February 08, 2005Step Away From the Mouse Button...
Since a lot of spammers already break the laws of one country or another, it's not surprising to see them breaking the laws of HTML to launch a trick on unsuspecting users. Okay, HTML doesn't have "laws" per se, but the published international standards (officially, they're called "recommendations") are intended to encourage a level of consistency and reliability across the Web.
Well, we can dream.
Back to spammers, they've been using HTML in their messages ever since the audience had achieved a critical mass to make it worth the bother. As spam filtering improved, the filters got better at recognizing spammers' HTML tricks, such as embedding white (or near-white) text on a white background. Some spammers "progressed" to including only an image (whose contents bore all the spamvertising text) surrounded by a clickable link. But then the filters got suspicious of that combination. And on and on.

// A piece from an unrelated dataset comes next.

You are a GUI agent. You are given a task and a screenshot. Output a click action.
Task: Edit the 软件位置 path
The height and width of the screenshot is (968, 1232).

I've recently seen a couple of messages that ignore an HTML requirement for embedded images, and the effect is a potential hazard to recipients. The trick is to define an image element that has no image source address defined for it. With the help of just a little additional source code, this source-less image creates a transparent layer atop the entire message body. The "image" is made clickable, with the destination being the spamvertised Web site or, as indicated in some recent posts, someplace extremely dangerous.
The bottom line with this trick is that if you even accidentally click anywhere in the message body, you'll be off to...we're not talking Neverland here. The spammer is taking advantage of HTML rendering engines in email clients that try to do their best even with invalid HTML coding.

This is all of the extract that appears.